Saved data entries
==*==

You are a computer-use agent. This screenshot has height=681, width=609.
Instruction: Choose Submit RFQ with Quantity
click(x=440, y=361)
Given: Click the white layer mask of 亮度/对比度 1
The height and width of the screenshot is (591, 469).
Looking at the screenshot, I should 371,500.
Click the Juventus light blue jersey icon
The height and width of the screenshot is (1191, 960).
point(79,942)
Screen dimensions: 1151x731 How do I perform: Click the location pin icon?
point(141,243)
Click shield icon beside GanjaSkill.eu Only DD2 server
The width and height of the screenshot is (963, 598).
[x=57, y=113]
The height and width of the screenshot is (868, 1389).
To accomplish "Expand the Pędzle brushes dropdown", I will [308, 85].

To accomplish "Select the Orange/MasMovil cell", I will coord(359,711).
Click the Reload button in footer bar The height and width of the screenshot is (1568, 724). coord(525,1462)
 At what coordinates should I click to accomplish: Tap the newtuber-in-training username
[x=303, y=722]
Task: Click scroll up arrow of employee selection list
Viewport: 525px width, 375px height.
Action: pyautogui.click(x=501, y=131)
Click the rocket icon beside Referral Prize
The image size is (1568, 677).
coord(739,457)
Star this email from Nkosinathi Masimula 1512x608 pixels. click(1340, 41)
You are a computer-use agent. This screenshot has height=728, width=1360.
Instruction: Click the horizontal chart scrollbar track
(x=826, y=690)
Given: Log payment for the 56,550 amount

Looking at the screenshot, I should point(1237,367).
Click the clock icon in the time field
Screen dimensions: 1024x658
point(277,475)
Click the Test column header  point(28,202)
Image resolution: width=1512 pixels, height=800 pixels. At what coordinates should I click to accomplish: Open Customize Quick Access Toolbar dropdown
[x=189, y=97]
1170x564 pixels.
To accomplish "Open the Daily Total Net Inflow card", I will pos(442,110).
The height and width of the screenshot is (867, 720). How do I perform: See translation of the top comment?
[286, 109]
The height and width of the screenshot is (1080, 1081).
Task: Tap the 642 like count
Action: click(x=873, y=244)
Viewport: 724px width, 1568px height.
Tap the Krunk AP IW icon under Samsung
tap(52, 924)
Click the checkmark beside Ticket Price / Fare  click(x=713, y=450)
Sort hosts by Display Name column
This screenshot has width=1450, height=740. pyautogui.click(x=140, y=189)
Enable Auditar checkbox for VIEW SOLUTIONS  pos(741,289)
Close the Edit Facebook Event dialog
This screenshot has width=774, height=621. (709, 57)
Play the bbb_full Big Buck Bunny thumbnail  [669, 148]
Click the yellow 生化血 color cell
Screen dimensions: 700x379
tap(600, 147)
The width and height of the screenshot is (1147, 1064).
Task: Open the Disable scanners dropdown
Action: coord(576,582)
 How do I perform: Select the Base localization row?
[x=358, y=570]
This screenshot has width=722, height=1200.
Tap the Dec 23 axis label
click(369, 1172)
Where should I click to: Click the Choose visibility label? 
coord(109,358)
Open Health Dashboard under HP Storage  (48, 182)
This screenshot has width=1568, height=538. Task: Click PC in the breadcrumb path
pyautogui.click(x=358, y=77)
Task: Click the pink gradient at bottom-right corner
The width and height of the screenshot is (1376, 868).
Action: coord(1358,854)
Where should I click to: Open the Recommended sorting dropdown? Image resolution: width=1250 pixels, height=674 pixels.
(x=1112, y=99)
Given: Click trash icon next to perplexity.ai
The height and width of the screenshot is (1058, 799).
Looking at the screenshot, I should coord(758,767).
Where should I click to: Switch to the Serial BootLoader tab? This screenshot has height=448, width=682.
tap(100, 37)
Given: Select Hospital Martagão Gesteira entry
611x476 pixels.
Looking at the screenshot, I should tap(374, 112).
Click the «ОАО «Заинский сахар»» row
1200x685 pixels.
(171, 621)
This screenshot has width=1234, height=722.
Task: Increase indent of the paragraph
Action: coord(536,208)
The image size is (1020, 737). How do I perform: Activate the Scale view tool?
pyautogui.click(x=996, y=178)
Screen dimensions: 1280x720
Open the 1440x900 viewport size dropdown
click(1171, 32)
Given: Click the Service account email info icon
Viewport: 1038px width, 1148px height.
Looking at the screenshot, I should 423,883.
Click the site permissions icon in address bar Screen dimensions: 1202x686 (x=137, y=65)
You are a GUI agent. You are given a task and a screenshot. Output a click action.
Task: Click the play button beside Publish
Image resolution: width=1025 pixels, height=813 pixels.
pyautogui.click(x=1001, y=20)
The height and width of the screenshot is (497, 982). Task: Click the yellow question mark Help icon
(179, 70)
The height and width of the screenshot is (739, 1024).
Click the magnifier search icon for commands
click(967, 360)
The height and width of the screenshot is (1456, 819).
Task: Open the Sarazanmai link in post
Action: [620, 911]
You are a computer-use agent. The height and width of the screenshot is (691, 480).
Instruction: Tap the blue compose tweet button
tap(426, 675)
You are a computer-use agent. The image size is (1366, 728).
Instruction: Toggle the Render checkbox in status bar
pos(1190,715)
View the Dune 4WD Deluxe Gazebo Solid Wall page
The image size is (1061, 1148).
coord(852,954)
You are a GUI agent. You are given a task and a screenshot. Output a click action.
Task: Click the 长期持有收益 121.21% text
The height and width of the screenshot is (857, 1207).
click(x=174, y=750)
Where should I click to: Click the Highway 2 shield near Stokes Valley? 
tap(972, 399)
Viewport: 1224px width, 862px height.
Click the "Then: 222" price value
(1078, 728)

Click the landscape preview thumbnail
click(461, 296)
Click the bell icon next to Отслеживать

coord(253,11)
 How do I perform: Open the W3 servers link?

==*==

Exercise
All lines of the records above that contain the word "will" are to be copied out.

Written answer
To accomplish "Expand the Pędzle brushes dropdown", I will [308, 85].
To accomplish "Select the Orange/MasMovil cell", I will coord(359,711).
To accomplish "Open the Daily Total Net Inflow card", I will pos(442,110).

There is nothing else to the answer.